** Begin **
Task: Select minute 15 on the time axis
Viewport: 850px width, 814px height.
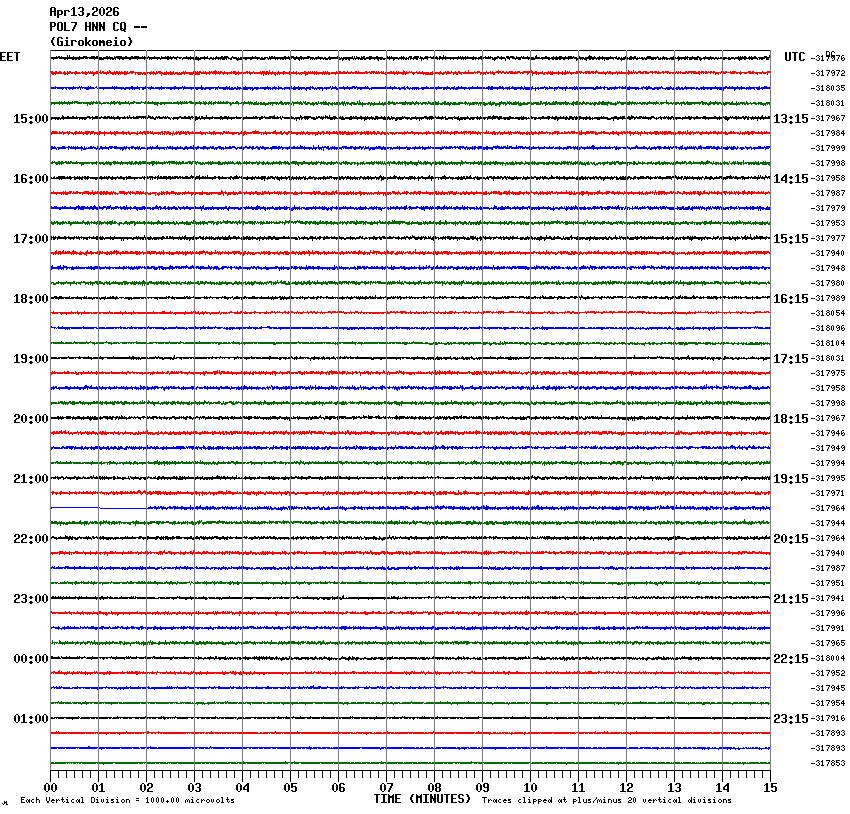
** End **
** Begin **
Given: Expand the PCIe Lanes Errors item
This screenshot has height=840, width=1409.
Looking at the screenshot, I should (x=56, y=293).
** End **
** Begin **
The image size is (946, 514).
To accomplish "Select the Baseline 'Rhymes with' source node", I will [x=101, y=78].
** End **
▶ INSTRUCTIONS TO FOLLOW: Present the stretch of the entries from the line containing "The image size is (946, 514)." through the line containing "will [x=101, y=78]." as a Markdown table with the columns Row and Line. Leave out any blank lines.

▶ SOLUTION FOR THIS EXERCISE:
| Row | Line |
|---|---|
| 1 | The image size is (946, 514). |
| 2 | To accomplish "Select the Baseline 'Rhymes with' source node", I will [x=101, y=78]. |